:: TASK INSTRUCTIONS ::
The required output is the lines below from the line containing "OpenStreetMap (306, 227)" to the line containing "Best realtors in Township Of Perry", inclusive, retyped exactly. No other lines belong in it.

:: SUPPLIED DATA ::
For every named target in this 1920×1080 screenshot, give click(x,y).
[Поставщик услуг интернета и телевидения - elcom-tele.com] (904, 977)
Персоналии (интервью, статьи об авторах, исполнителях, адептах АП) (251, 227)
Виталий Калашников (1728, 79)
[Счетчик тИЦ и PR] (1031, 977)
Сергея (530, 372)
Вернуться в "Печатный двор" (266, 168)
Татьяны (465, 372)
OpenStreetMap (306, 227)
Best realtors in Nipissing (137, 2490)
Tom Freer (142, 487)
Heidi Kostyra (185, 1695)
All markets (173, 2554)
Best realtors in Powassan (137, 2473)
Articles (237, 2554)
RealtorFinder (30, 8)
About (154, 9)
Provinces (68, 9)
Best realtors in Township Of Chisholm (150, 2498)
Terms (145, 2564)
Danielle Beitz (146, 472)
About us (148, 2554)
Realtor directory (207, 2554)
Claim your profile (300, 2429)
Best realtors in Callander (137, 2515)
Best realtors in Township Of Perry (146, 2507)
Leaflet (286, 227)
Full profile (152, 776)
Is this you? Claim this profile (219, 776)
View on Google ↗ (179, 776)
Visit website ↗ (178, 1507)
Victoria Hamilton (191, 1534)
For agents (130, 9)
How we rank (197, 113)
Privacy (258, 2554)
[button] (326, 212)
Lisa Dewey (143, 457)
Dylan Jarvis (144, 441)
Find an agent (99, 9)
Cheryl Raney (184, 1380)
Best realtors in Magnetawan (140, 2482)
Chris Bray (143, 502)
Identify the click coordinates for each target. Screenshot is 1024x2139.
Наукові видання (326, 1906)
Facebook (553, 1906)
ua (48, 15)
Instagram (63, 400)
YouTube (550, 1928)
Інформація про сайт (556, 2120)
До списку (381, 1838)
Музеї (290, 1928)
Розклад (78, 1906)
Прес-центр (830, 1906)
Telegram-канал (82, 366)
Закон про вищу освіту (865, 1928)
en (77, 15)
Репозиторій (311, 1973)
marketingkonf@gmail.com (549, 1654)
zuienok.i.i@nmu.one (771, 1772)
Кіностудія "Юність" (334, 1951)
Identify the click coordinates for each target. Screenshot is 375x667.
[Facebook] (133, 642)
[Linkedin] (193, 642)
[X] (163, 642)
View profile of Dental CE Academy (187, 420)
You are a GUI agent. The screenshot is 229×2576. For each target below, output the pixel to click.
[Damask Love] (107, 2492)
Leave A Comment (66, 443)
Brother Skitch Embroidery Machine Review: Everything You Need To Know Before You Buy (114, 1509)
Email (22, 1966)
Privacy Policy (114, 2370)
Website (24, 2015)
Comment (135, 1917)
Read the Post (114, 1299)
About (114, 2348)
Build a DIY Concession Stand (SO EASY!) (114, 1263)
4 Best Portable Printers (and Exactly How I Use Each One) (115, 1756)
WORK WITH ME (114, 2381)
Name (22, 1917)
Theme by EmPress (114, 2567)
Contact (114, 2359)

:: RESPONSE TO THIS TASK ::
OpenStreetMap (306, 227)
Best realtors in Nipissing (137, 2490)
Tom Freer (142, 487)
Heidi Kostyra (185, 1695)
All markets (173, 2554)
Best realtors in Powassan (137, 2473)
Articles (237, 2554)
RealtorFinder (30, 8)
About (154, 9)
Provinces (68, 9)
Best realtors in Township Of Chisholm (150, 2498)
Terms (145, 2564)
Danielle Beitz (146, 472)
About us (148, 2554)
Realtor directory (207, 2554)
Claim your profile (300, 2429)
Best realtors in Callander (137, 2515)
Best realtors in Township Of Perry (146, 2507)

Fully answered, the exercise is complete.